▸ **About this task**:
Each record is to be given again without alteration.

*** Task inputs ***

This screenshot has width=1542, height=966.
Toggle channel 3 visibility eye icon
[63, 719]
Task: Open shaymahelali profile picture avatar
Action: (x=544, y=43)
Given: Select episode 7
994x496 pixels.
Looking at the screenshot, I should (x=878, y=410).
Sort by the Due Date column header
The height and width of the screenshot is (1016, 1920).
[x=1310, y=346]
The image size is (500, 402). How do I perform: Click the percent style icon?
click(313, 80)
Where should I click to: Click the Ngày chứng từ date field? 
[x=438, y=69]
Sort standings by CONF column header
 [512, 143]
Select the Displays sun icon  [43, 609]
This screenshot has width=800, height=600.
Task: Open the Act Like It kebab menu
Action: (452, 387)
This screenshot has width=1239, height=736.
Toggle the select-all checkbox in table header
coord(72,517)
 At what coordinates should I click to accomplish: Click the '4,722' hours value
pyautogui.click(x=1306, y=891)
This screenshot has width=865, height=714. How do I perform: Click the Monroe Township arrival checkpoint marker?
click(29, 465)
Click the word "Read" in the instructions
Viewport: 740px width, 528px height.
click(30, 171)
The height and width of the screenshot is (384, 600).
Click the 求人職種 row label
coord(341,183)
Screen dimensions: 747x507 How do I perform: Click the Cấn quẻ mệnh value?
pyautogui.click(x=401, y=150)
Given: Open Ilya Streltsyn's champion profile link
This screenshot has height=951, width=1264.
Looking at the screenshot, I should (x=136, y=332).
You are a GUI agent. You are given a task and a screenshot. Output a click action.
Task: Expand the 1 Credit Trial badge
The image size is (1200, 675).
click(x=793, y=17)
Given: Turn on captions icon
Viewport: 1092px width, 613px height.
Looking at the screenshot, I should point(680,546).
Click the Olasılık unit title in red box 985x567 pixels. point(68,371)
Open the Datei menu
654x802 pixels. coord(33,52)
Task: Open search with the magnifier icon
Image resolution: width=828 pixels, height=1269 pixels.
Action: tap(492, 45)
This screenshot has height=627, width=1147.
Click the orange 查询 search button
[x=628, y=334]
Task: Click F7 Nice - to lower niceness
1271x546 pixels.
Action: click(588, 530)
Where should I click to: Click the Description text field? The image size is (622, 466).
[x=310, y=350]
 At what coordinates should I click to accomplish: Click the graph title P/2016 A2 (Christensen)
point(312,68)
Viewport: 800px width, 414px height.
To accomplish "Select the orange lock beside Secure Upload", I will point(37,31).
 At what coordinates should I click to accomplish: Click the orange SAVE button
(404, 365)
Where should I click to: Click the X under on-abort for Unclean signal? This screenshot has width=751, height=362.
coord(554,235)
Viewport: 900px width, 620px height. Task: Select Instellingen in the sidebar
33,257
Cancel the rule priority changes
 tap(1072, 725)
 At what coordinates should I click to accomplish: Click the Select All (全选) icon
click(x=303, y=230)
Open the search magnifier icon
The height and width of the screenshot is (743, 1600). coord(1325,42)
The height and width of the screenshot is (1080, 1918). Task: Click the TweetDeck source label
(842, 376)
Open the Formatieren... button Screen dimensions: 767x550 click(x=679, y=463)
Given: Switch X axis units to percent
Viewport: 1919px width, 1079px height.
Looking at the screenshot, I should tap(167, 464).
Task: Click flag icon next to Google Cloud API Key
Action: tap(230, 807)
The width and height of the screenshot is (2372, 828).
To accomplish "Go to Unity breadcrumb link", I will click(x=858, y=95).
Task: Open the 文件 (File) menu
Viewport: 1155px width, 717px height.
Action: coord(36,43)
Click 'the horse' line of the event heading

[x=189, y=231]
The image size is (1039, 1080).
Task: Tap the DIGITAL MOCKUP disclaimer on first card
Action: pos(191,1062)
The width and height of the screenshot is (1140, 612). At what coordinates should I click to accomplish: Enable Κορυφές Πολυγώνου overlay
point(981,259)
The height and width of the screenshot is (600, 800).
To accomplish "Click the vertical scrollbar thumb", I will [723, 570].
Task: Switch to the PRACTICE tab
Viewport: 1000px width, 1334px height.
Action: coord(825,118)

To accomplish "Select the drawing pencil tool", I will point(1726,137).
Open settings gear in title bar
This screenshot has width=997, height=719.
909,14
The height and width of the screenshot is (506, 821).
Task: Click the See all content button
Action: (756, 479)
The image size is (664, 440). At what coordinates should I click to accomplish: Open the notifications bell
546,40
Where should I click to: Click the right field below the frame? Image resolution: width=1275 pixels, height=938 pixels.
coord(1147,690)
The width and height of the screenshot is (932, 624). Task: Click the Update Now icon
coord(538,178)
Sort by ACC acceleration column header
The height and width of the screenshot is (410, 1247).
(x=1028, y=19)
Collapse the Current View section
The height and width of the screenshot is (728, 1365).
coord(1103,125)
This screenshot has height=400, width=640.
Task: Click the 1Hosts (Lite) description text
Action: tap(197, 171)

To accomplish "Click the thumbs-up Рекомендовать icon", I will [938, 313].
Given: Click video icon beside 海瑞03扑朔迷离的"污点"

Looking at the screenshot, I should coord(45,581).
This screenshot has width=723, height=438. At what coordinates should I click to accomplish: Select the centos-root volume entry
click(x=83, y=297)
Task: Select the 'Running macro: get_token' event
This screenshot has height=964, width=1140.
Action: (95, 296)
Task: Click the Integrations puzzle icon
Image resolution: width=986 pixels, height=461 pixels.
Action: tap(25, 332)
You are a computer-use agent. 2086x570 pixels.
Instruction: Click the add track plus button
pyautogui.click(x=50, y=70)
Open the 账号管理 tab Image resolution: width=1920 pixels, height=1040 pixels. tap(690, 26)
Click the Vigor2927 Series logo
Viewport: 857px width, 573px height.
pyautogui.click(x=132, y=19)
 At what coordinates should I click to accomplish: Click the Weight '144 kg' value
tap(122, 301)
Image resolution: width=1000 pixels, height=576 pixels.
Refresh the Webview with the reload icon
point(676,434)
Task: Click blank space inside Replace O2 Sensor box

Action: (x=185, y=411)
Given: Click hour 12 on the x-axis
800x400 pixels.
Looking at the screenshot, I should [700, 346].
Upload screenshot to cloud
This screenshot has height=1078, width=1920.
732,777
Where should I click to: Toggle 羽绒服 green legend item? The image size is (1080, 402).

***

▸ **Completed task**:
This screenshot has width=1542, height=966.
Toggle channel 3 visibility eye icon
[63, 719]
Task: Open shaymahelali profile picture avatar
Action: (x=544, y=43)
Given: Select episode 7
994x496 pixels.
Looking at the screenshot, I should (x=878, y=410).
Sort by the Due Date column header
The height and width of the screenshot is (1016, 1920).
[x=1310, y=346]
The image size is (500, 402). How do I perform: Click the percent style icon?
click(313, 80)
Where should I click to: Click the Ngày chứng từ date field? 
[x=438, y=69]
Sort standings by CONF column header
 [512, 143]
Select the Displays sun icon  [43, 609]
This screenshot has width=800, height=600.
Task: Open the Act Like It kebab menu
Action: (452, 387)
This screenshot has width=1239, height=736.
Toggle the select-all checkbox in table header
coord(72,517)
 At what coordinates should I click to accomplish: Click the '4,722' hours value
pyautogui.click(x=1306, y=891)
This screenshot has width=865, height=714. How do I perform: Click the Monroe Township arrival checkpoint marker?
click(29, 465)
Click the word "Read" in the instructions
Viewport: 740px width, 528px height.
click(30, 171)
The height and width of the screenshot is (384, 600).
Click the 求人職種 row label
coord(341,183)
Screen dimensions: 747x507 How do I perform: Click the Cấn quẻ mệnh value?
pyautogui.click(x=401, y=150)
Given: Open Ilya Streltsyn's champion profile link
This screenshot has height=951, width=1264.
Looking at the screenshot, I should (x=136, y=332).
You are a GUI agent. You are given a task and a screenshot. Output a click action.
Task: Expand the 1 Credit Trial badge
The image size is (1200, 675).
click(x=793, y=17)
Given: Turn on captions icon
Viewport: 1092px width, 613px height.
Looking at the screenshot, I should point(680,546).
Click the Olasılık unit title in red box 985x567 pixels. point(68,371)
Open the Datei menu
654x802 pixels. coord(33,52)
Task: Open search with the magnifier icon
Image resolution: width=828 pixels, height=1269 pixels.
Action: tap(492, 45)
This screenshot has height=627, width=1147.
Click the orange 查询 search button
[x=628, y=334]
Task: Click F7 Nice - to lower niceness
1271x546 pixels.
Action: click(588, 530)
Where should I click to: Click the Description text field? The image size is (622, 466).
[x=310, y=350]
 At what coordinates should I click to accomplish: Click the graph title P/2016 A2 (Christensen)
point(312,68)
Viewport: 800px width, 414px height.
To accomplish "Select the orange lock beside Secure Upload", I will point(37,31).
 At what coordinates should I click to accomplish: Click the orange SAVE button
(404, 365)
Where should I click to: Click the X under on-abort for Unclean signal? This screenshot has width=751, height=362.
coord(554,235)
Viewport: 900px width, 620px height. Task: Select Instellingen in the sidebar
33,257
Cancel the rule priority changes
 tap(1072, 725)
 At what coordinates should I click to accomplish: Click the Select All (全选) icon
click(x=303, y=230)
Open the search magnifier icon
The height and width of the screenshot is (743, 1600). coord(1325,42)
The height and width of the screenshot is (1080, 1918). Task: Click the TweetDeck source label
(842, 376)
Open the Formatieren... button Screen dimensions: 767x550 click(x=679, y=463)
Given: Switch X axis units to percent
Viewport: 1919px width, 1079px height.
Looking at the screenshot, I should tap(167, 464).
Task: Click flag icon next to Google Cloud API Key
Action: tap(230, 807)
The width and height of the screenshot is (2372, 828).
To accomplish "Go to Unity breadcrumb link", I will click(x=858, y=95).
Task: Open the 文件 (File) menu
Viewport: 1155px width, 717px height.
Action: coord(36,43)
Click 'the horse' line of the event heading

[x=189, y=231]
The image size is (1039, 1080).
Task: Tap the DIGITAL MOCKUP disclaimer on first card
Action: pos(191,1062)
The width and height of the screenshot is (1140, 612). At what coordinates should I click to accomplish: Enable Κορυφές Πολυγώνου overlay
point(981,259)
The height and width of the screenshot is (600, 800).
To accomplish "Click the vertical scrollbar thumb", I will [723, 570].
Task: Switch to the PRACTICE tab
Viewport: 1000px width, 1334px height.
Action: coord(825,118)

To accomplish "Select the drawing pencil tool", I will point(1726,137).
Open settings gear in title bar
This screenshot has width=997, height=719.
909,14
The height and width of the screenshot is (506, 821).
Task: Click the See all content button
Action: (756, 479)
The image size is (664, 440). At what coordinates should I click to accomplish: Open the notifications bell
546,40
Where should I click to: Click the right field below the frame? Image resolution: width=1275 pixels, height=938 pixels.
coord(1147,690)
The width and height of the screenshot is (932, 624). Task: Click the Update Now icon
coord(538,178)
Sort by ACC acceleration column header
The height and width of the screenshot is (410, 1247).
(x=1028, y=19)
Collapse the Current View section
The height and width of the screenshot is (728, 1365).
coord(1103,125)
This screenshot has height=400, width=640.
Task: Click the 1Hosts (Lite) description text
Action: tap(197, 171)

To accomplish "Click the thumbs-up Рекомендовать icon", I will [938, 313].
Given: Click video icon beside 海瑞03扑朔迷离的"污点"

Looking at the screenshot, I should coord(45,581).
This screenshot has width=723, height=438. At what coordinates should I click to accomplish: Select the centos-root volume entry
click(x=83, y=297)
Task: Select the 'Running macro: get_token' event
This screenshot has height=964, width=1140.
Action: (95, 296)
Task: Click the Integrations puzzle icon
Image resolution: width=986 pixels, height=461 pixels.
Action: tap(25, 332)
You are a computer-use agent. 2086x570 pixels.
Instruction: Click the add track plus button
pyautogui.click(x=50, y=70)
Open the 账号管理 tab Image resolution: width=1920 pixels, height=1040 pixels. tap(690, 26)
Click the Vigor2927 Series logo
Viewport: 857px width, 573px height.
pyautogui.click(x=132, y=19)
 At what coordinates should I click to accomplish: Click the Weight '144 kg' value
tap(122, 301)
Image resolution: width=1000 pixels, height=576 pixels.
Refresh the Webview with the reload icon
point(676,434)
Task: Click blank space inside Replace O2 Sensor box

Action: (x=185, y=411)
Given: Click hour 12 on the x-axis
800x400 pixels.
Looking at the screenshot, I should [700, 346].
Upload screenshot to cloud
This screenshot has height=1078, width=1920.
732,777
Where should I click to: Toggle 羽绒服 green legend item? The image size is (1080, 402).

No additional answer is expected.